Wind turbines behind a couple of thistles
The UK is not yet a green tech superpower as it ranks just 14th on patenting in clean technologies overall, the study found © Danny Lawson/PA

Net zero investment has the potential to drive economic growth and help the government with its levelling-up agenda in poorer, low productivity areas of the UK, a study has found.

The report, titled Growing clean and published on Monday by the Resolution Foundation and London School of Economics, said green investment could contribute to the UK’s future prosperity and help reduce regional inequalities.

Based on an analysis of patent data, it showed that the highest share of green patents were in lower productivity areas such as the Tees Valley and Durham, Derbyshire and Nottinghamshire. This is despite innovation overall being concentrated in richer areas including Oxford, Cambridge and London.

The study, funded by the Nuffield Foundation, reported that less productive regions tended to be more specialised in producing clean goods and services as they had a higher proportion of green businesses, on average, than other areas.

“This analysis suggests that doubling down on net zero capabilities in the UK as part of a co-ordinated growth policy could be consistent with both driving growth and also addressing regional disparities in economic activity,” it stated.

The UK is not yet a green tech superpower as it ranks just 14th on patenting in clean technologies overall, the study added. However, the country enjoys a comparative advantage over other advanced economies in several key technologies — notably tidal power, offshore wind and carbon capture and storage — as well as in green finance.

For some of these technologies, particularly tidal and offshore wind energy, the report estimated much higher returns than in other sectors.

The report is published as the Centre for Policy Studies, a UK think-tank, found in a focus group of business leaders that while Britain remained an attractive destination for investment, it was losing ground to its European counterparts, many of whom did a better job of welcoming businesses to their shores.

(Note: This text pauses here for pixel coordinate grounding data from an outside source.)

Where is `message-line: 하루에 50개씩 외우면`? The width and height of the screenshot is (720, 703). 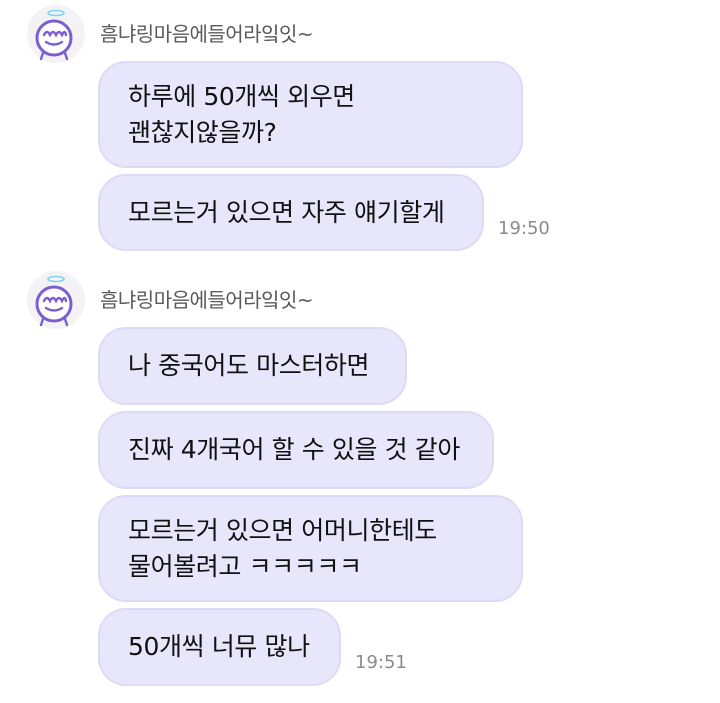 message-line: 하루에 50개씩 외우면 is located at coordinates (242, 96).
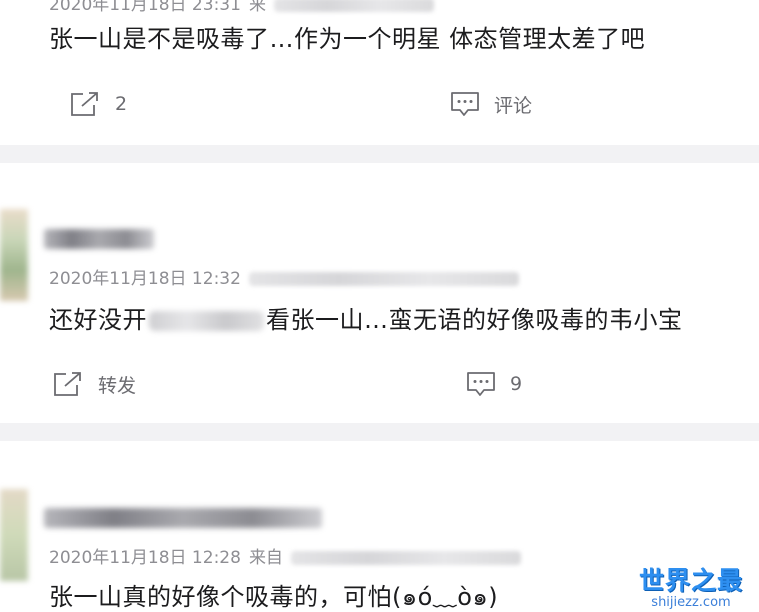 The height and width of the screenshot is (612, 759). I want to click on site-watermark: 世界之最 shijiezz.com, so click(691, 588).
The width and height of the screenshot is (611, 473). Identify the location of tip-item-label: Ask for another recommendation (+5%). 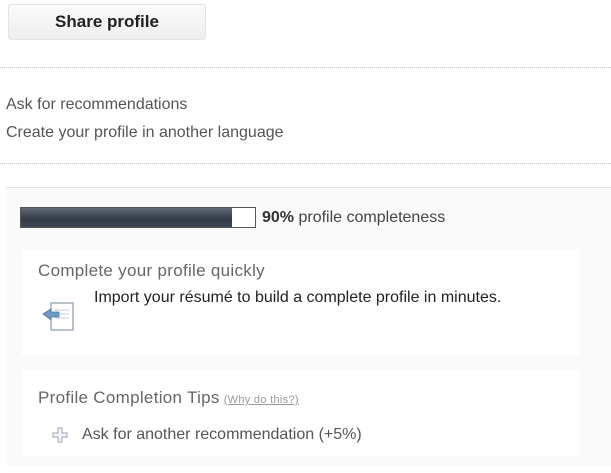
(222, 434).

The investment needs for net zero are large and require big economy-wide changes. The Climate Change Committee estimated that an additional £13.5bn of investment will be needed in 2022, rising to more than £50bn a year by 2030, to meet the UK’s net zero goals. Net zero refers to the ambition of not adding to the amount of greenhouse gases in the atmosphere by 2050.

The report by the Resolution Foundation and LSE warned that the required innovation will not happen at the necessary scale and pace without incentives, regulation, government spending and participation from civil society. It urged the government to use a co-ordinated and system-wide approach that should focus on encouraging growth in the sectors where the UK already has a comparative advantage.

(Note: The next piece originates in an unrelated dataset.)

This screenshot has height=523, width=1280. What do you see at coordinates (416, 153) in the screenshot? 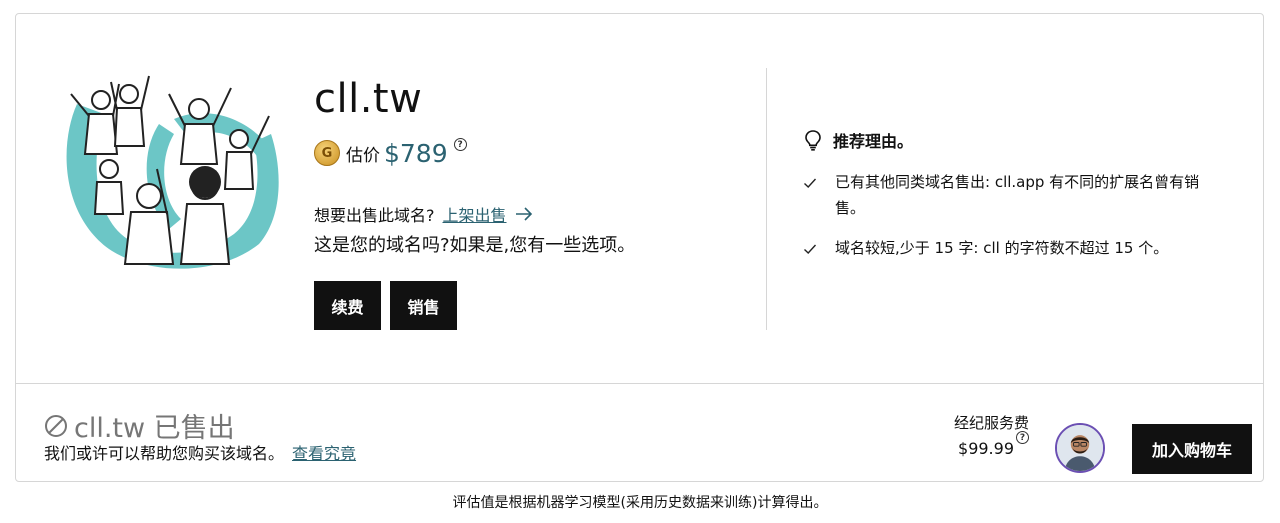
I see `valuation-amount: $789` at bounding box center [416, 153].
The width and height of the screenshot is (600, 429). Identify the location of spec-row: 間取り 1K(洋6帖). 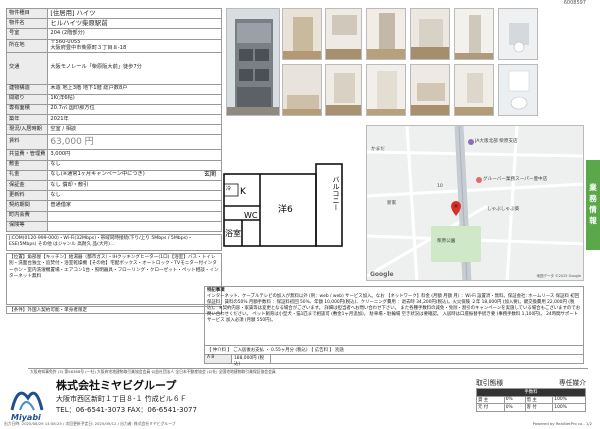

“Britain already has some key clean tech strengths from tidal and offshore wind, to carbon capture and green finance,” said Anna Valero, senior policy fellow at the Centre for Economic Performance at the LSE.

With much of the related technological potential located in traditionally low-productivity areas such as the East Midlands and north-east England, “the government should prioritise leveraging these strengths as it aligns its ambitious net zero agenda with a new economic strategy for the 2020s”.